Anti-reflective “Conturan” glass

“Conturan” offers a clear view of the control panel – without annoying reflections.
Ralf Daute, Journalist, Kleve, Germany

Driven to Perfection

With its new “Phaeton” model, the German car manufacturer VW has introduced its first luxury-class sedan to the market. Anti-reflective “Conturan” glass from SCHOTT Spezialglas AG, Standort Grünenplan allowed greater freedom in the design.

Alone the outward appearance shows that this Volkswagen model aims to set itself clearly apart from average cars. The top-range “Phaeton” is not produced in a conventional plant, but rather in a “Transparent Factory”. And instead of locating this facility near the company’s headquarters in Wolfsburg, VW chose a site in Dresden, the home of the Semper Opera House and the famous Frauenkirche Cathedral.

The Phaeton is a combination of culture and technology, of style and class. And with this innovative and elegant model, Volkswagen is positioning itself against the well-established competition in the luxury-class market. It thus comes as no surprise that three things count in the production of this top-range vehicle: quality, quality and still more quality.
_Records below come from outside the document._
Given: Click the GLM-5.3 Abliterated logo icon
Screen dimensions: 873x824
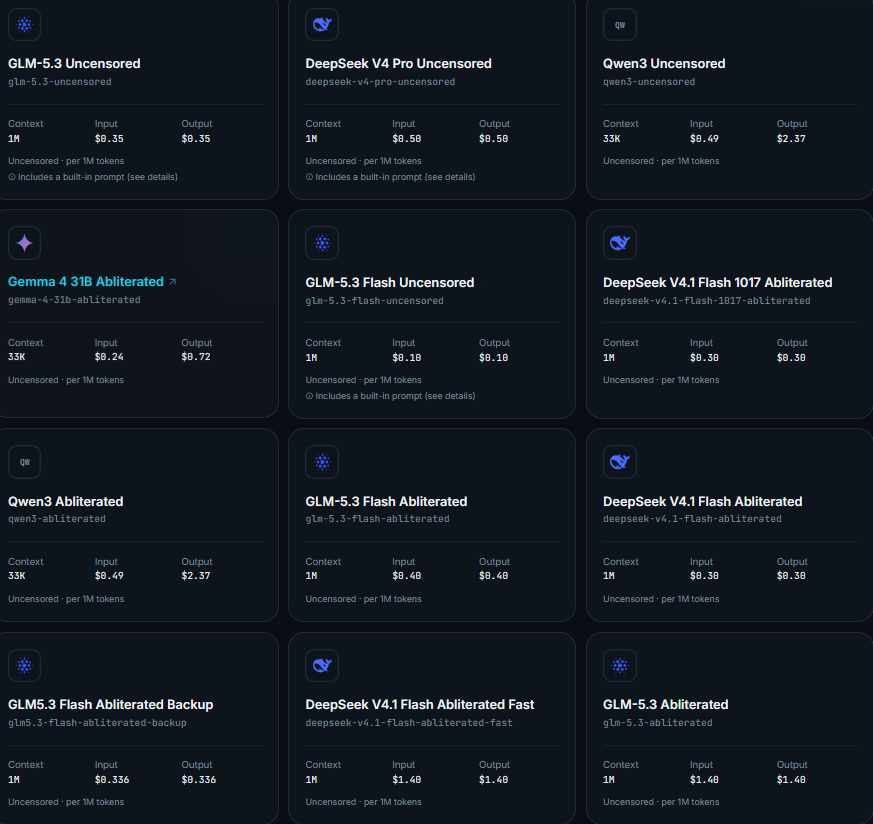Looking at the screenshot, I should pyautogui.click(x=620, y=665).
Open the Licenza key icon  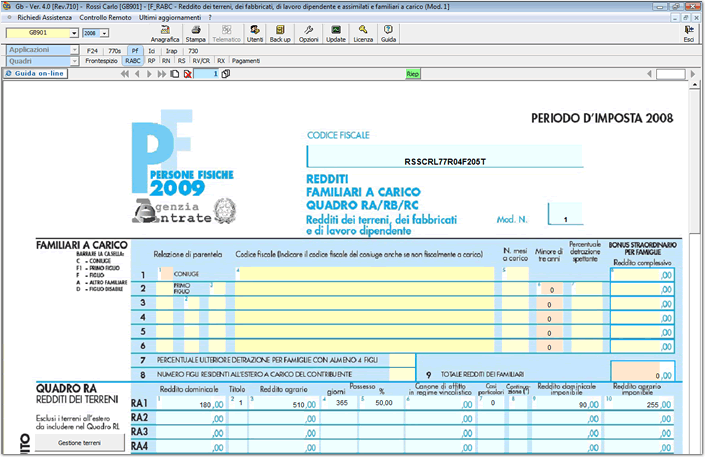363,34
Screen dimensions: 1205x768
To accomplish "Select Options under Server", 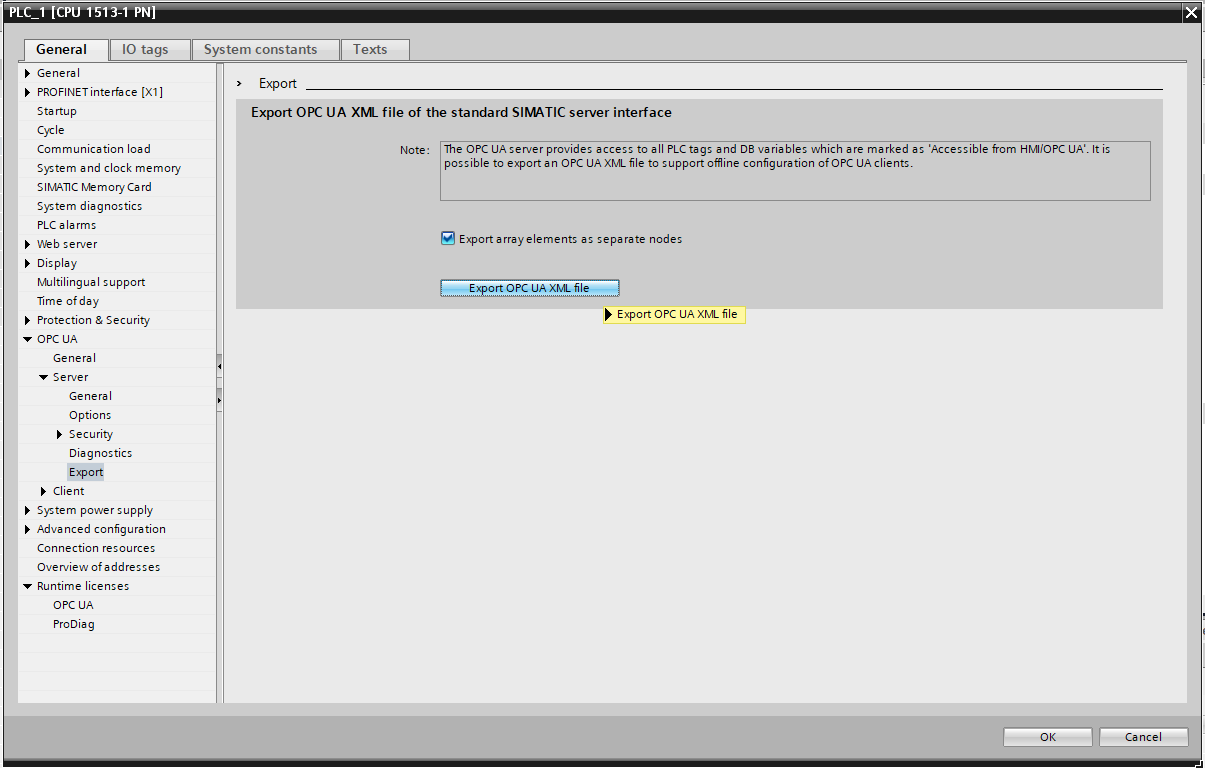I will point(90,415).
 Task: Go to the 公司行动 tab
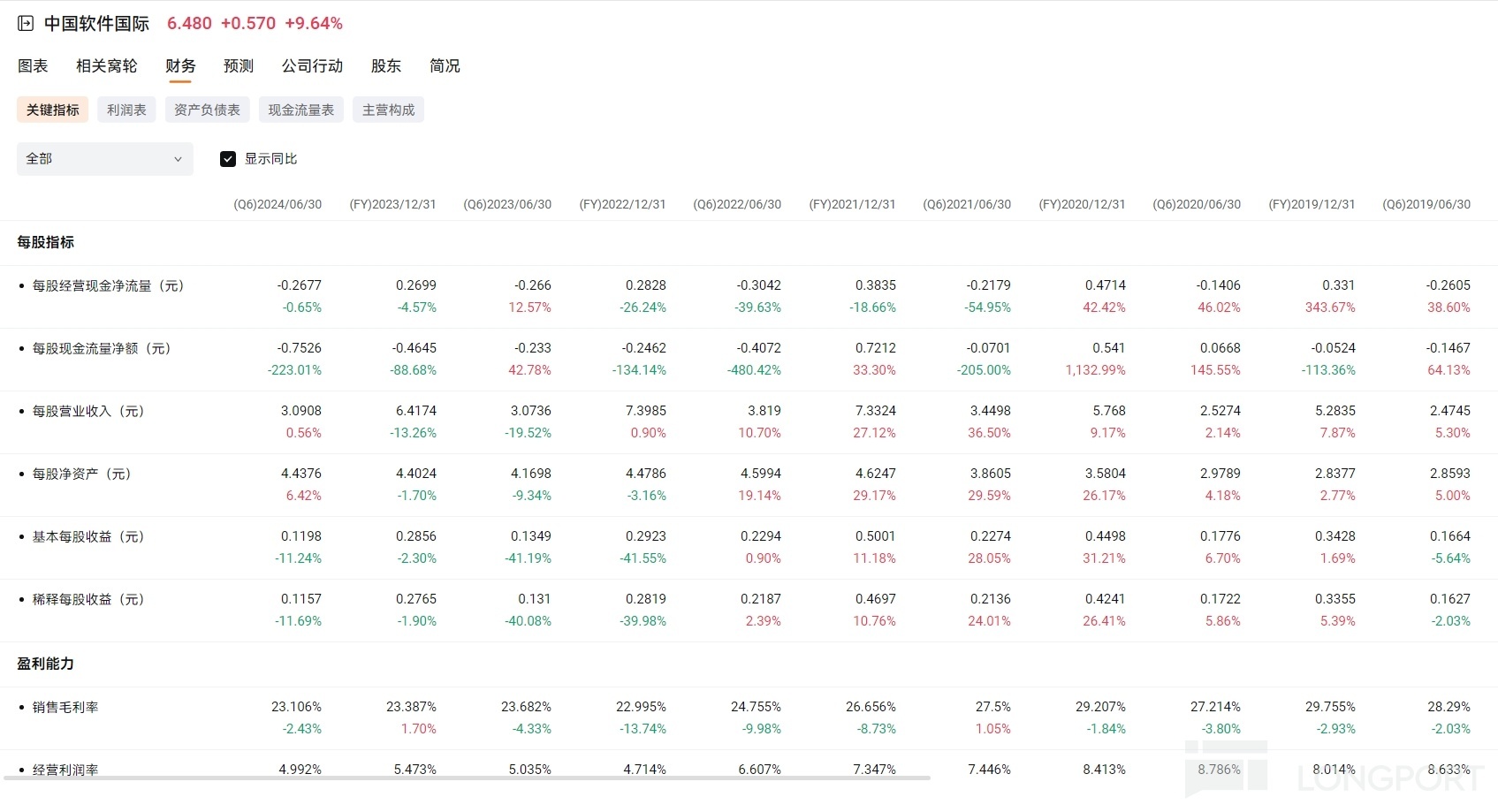[312, 66]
The demands Volkswagen’s researchers placed on the various components of the vehicle were enormous. And in one particular case, it was SCHOTT Spezialglas AG, Standort Grünenplan AG that offered the automobile manufacturer with the best solution: “Conturan” glass covers for Phaeton’s instrument panel. “This glass has two major advantages,” says “Conturan” Sales Manager Petra Fischer. “It is more permeable to light and significantly reduces reflection.” Reflections on the glass covering of control instruments are not only annoying, but also a safety risk. According to a study conducted by the University of Bremen, drivers have to process on average eight sensations per second. Very often only a few fractions of a second remain for a glance at the speedometer, and the required information must be available immediately. By reducing reflection to the minimal level of just 0.5 percent, “Conturan” sets new standards. For the sake of comparison, regular reflective float glass reflects about eight percent of light. “Conturan” thus offers an improvement of more than 93 percent.
The new luxury-class sedan, VW Phaeton, relies on quality – as demonstrated with special glass from SCHOTT.
“Besides offering higher safety, this gives car manufacturers greater freedom in design,” explains Fischer. Up to now, instruments in automobiles had to be mounted deeper into the dashboard or fitted with a more or less attractive covering to protect them from the light. In terms of aesthetics, both variations were considered at best makeshift solutions. With “Conturan”, the instruments can now be mounted where designers want them to be: on the outer edge of the dashboard. “The attractiveness of the car is clearly enhanced,” says Fischer. SCHOTT’s “Conturan” allows drivers to concentrate on the essentials.

But what makes “Conturan” so superior? While glass is usually etched to reduce reflection (a process that has a negative effect on the transparency), in the case of “Conturan” the glass is given three metal oxide coatings on both sides. The coatings are applied using a special dipping process. Each layer has a maximum thickness of 100 millionths of a millimeter – a normal human hair is 900 times thicker. And yet this thin coating is extremely durable. “’Conturan’ is highly resistant to chemicals and abrasion and has a strong adhesive power,” explains Fischer.

Several tests have shown that these anti-reflective coatings are extremely resistant to beverages and cleaning sprays. When sprayed with copper chloride acetic acid, it is evident that the surface is also highly resistant to corrosion. All in all, “Conturan” offers advantages that are, well, as clear as glass.